We begin with Loki and Sylvie watching as what can only be described as a tsunami of exploding planet comes to kill them when they're whisked back to the TVA - some kind of extreme nexus event giving their presence away (ironically, wouldn't rescuing them be the very thing allowing this to have any effect on the timeline?)
Mobius feels betrayed by Loki and sticks him in a memory loop in which Lady Sif kicks his ass for cutting her hair while she's asleep. But when Loki conveys what Sylvie told him, doubt begins to grow in Mobius' mind. He steals Renslayer's PDA-like device and manages to discover that the story checks out, and the TVA enforcer whom Sylvie enchanted had, in fact, confirmed that she had memories of a pre-TVA life. And Renslayer has been covering it up.
Believing he is one step ahead, Mobius gets Loki out of the memory loop, but they're caught by Renslayer, who has Mobius "pruned" and takes Loki and Sylvie to the Time Keepers, ostensibly to have them erased there.
That's when things get really weird. The Time Keepers are classic weird alien dudes with odd voices, but when C-20 (who had also undergone some enchantment at Roxxcart, and seems to remember a little of her former life) shows up and undoes Loki and Sylvie's restraints, a brawl breaks out. In the end, only Loki and Sylvie are left standing, but when Sylvie decapitates one of the Time Keepers, they discover that they're actually just a trio of mindless androids.
They have little time to reflect on this, and Loki seems about to confess that, as Mobius accused him, he might be falling for his own alternate-timeline self, Renslayer pops up and prunes him.
Sylvie disarms Renslayer, who seems ready to die/be erased, but Sylvie wants answers first.
And then, we get a post-credits scene.

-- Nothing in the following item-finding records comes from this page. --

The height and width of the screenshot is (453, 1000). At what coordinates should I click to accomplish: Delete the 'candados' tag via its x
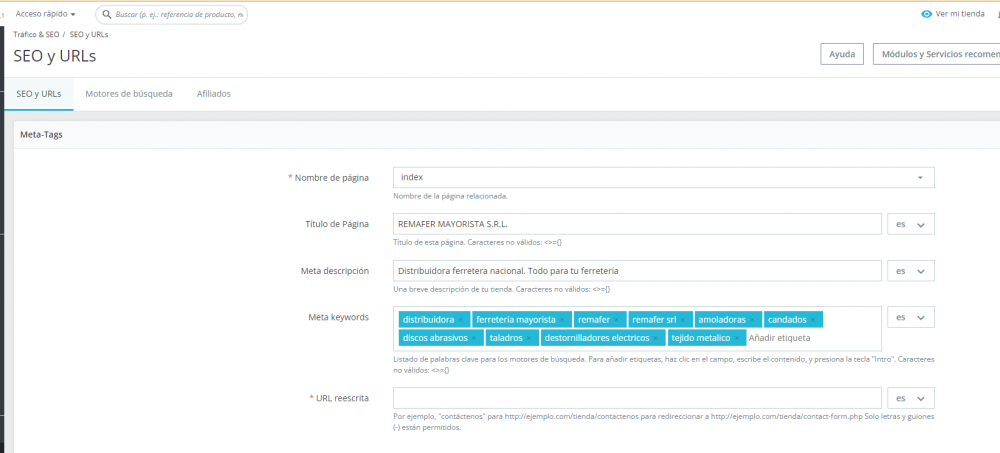pyautogui.click(x=812, y=320)
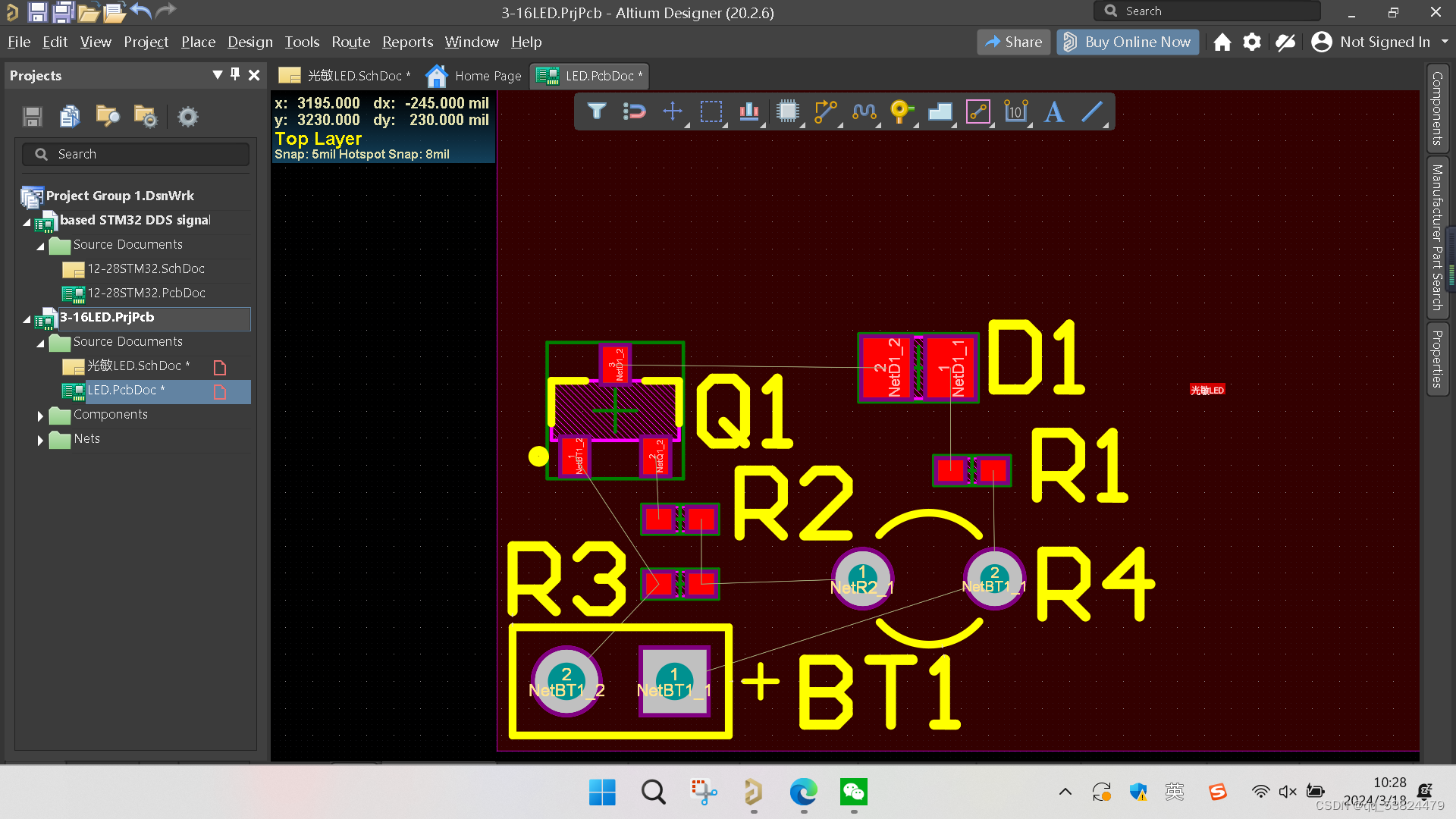Screen dimensions: 1456x819
Task: Choose the polygon pour tool
Action: tap(940, 111)
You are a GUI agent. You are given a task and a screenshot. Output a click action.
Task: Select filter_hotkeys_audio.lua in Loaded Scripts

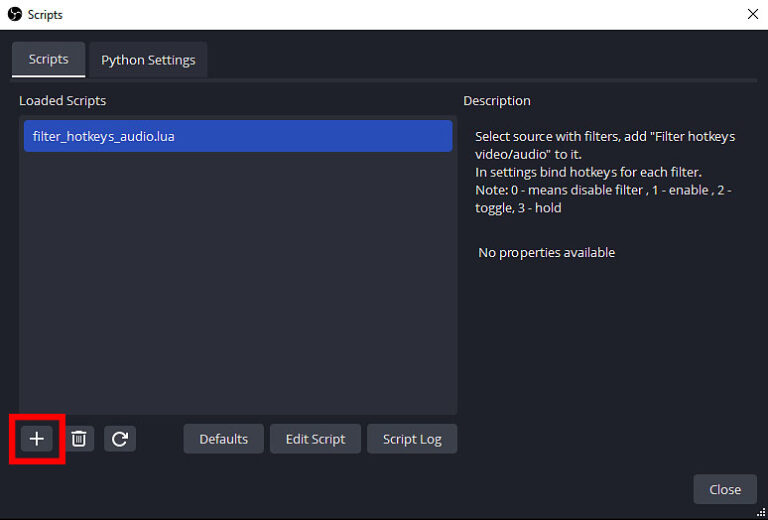(x=238, y=136)
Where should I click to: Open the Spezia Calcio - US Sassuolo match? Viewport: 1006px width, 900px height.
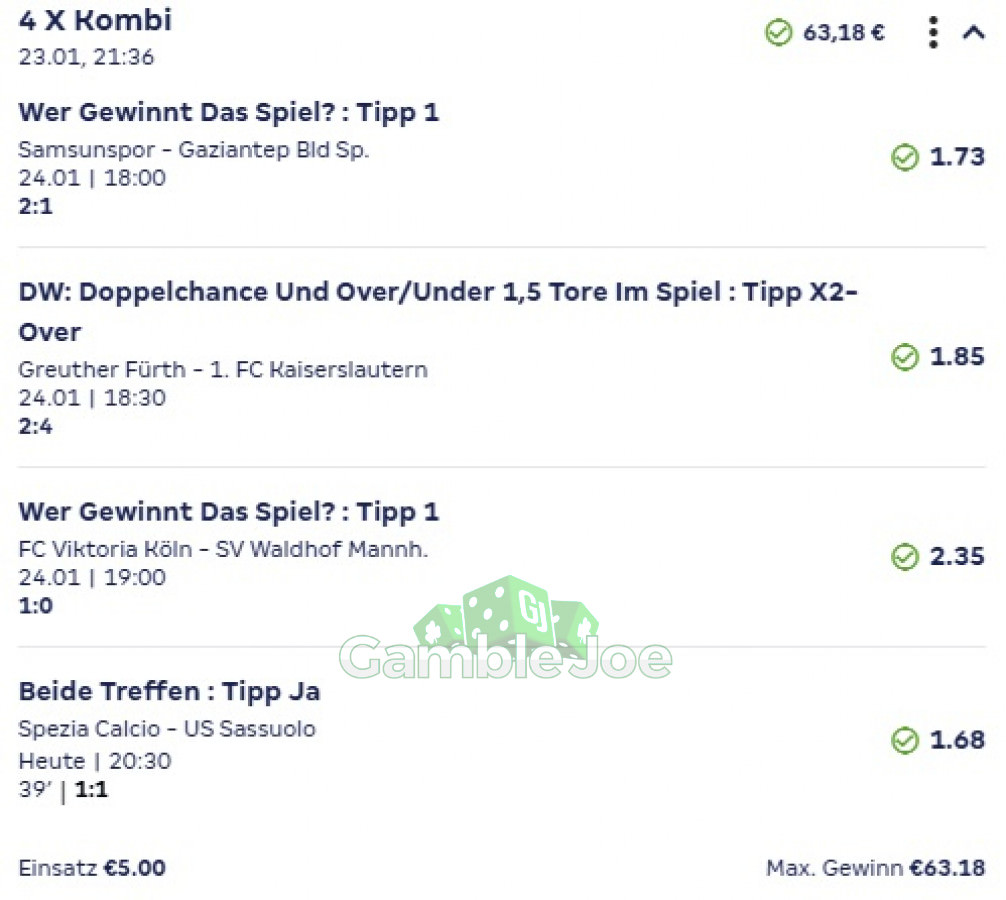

Loki wakes up, asking if he's in Hel (the captions very appropriately spell it with only one L. I wonder if Hela is actually there?) But no, he's neither in Hel nor is he dead. And he now has a trio of allies who... seem to all be other Loki variants (one of whom is played by Richard E. Grant!)
So... we're in for some bananas stuff coming in the last two episodes. There are a ton of questions.
First off, Renslayer claims not to remember what Sylvie had done to warrant her arrest. Was it not just being born the wrong gender? (I feel like there's got to be some kind of trans read on this that I am not qualified to give, and Disney has been pretty reluctant to get explicit with its queer characters, which forces those who want to see that kind of representation to headcanon them into the narrative. There's a whole other post to be made about Anthony Mackie's comments on viewers reading Sam and Bucky's relationship as a gay one.)
Then, there's the question of just who built the TVA and why? Why is Renslayer seemingly the only person who knows what's going on. Is she also a variant? Also, what are we to make of the fact that she was the one who nabbed Sylvie originally?
Also, where is Loki now? Where do "pruned" people go?
There are a lot of questions to answer here, though I'll say that I'm still a bit relieved that this show seems to be a bit more focused than the Falcon and the Winter Soldier. That show did not have enough time to explore all of its elements, but despite how outlandish Loki's premise is, the number of characters and plot threads to keep track of have been mercifully few.
Where this all ends up is anyone's guess. Loki's "death by pruning" is quickly reversed thanks to the post-credits scene, though given the nature of the show, it might have been able to get away with a Rick & Morty-like reset (well, kind of. Even if this isn't technically "our" Loki, who died in Infinity War, it's his relationships with Mobius and Sylvie that we're invested in. Could the show have swapped to Sylive as protagonist?)
Anyway, I'll confess that the romantic angle took me a bit by surprise, as I didn't really read that as the development of the previous episode. Mobius might be more insightful than I, or maybe it's a bit of a cheat.
Anyway, I'm really excited for whatever the hell happens next.